Health Care

What the Merger of Two Healthcare Giants Could Mean for Philly Region

Walgreens is reportedly in talks to acquire Valley Forge’s AmerisourceBergen.


AmerisourceBergen

After news broke on Monday that Walgreens is in early-stage talks to buy AmerisourceBergen — one of the region’s largest publicly traded companies — stocks of the Valley Forge drug distributor surged more than 25 percent. Walgreens already owns 26 percent of Amerisource and may move to take over the rest of the company, according to the Wall Street Journal, which first reported the news. The rumored talks come after Amazon’s recent foray into healthcare and after CVS’s deal to buy Aetna. While the talks prove that health care giants are feeling the pressure to act fast, the merger could mean little for consumers, especially consumers in the Philadelphia region.

“The big fish have to keep getting bigger because there’s a danger in being left behind,” health care regulation expert Robert I. Field told Philadelphia magazine on Tuesday. Looking at CVS’ $69 billion deal to merge with Aetna, a trend is emerging: “No one wants to get left out. You want to snap up your partner before someone else does,” Field said. “Once the big guys move, the others have to keep pace.”

The takeover itself would be big with Amerisource’s $19.6 billion market value and Walgreen’s $67.8 billion. Walgreens is the world’s largest drugstores chain with more than 13,000 stores in 11 countries and AmerisourceBergen is the country’s 11th top grossing company and second largest distributor of pharmaceuticals. Yet consumers won’t necessary feel the impact of a merger between the two, at least not right away.

“Walgreens has a lesser market presence than CVS and Rite Aid in the Philadelphia region so the affect will definitely be less here than in other places,” Field said. But indirectly, the merger could eventually reduce drug costs by simplifying the drug supply chain. The resultant company would have stronger manufacturing potential and more power to negotiate for lower prices.

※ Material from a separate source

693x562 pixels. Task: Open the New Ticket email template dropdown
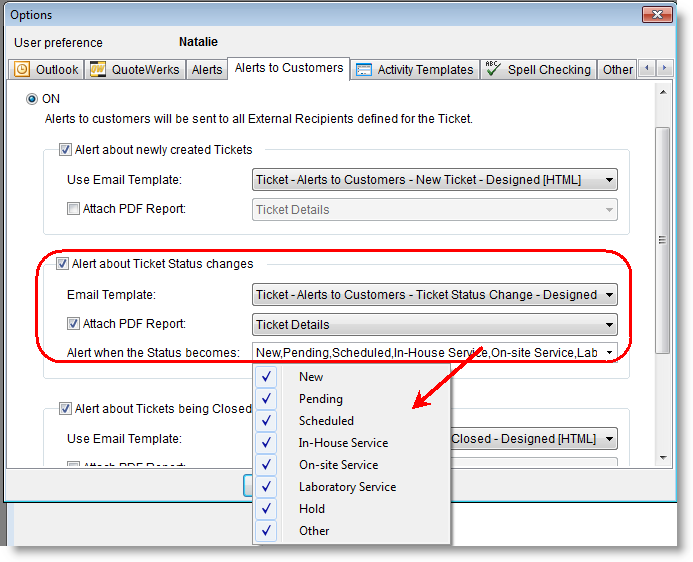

Ultimately, though, the merger would be just another move for companies looking to boost their competitive positions in a rocky industry. “When firms do not know what to do about the future they tend to circle the wagons by merging,” Mark V. Pauly, Wharton health care management expert, told Philadelphia magazine. “It does not help that much based on evidence, but you have to do something.”

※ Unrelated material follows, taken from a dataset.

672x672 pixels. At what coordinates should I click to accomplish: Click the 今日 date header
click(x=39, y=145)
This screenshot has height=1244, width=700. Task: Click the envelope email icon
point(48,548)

To Pauly, Walgreens’ potential deal with AmerisourceBergen wouldn’t be daring at all, just purely defensive. “This seems like a fairly safe thing for Walgreens to do after buying and closing all those stores from Rite Aid,” he said. “The values of drug distributors like Amerisource fell with the Amazon announcement. Perhaps Walgreens wants to be sure it has a trusted sturdy distributor, in case some of the others go fluttering off. And you should never underestimate Amazon.”

A spokesperson for AmerisourceBergen declined Philadelphia magazine’s request for comment. “It is AmerisourceBergen’s corporate policy not to discuss any rumors or speculation regarding potential mergers or acquisitions,” the representative said.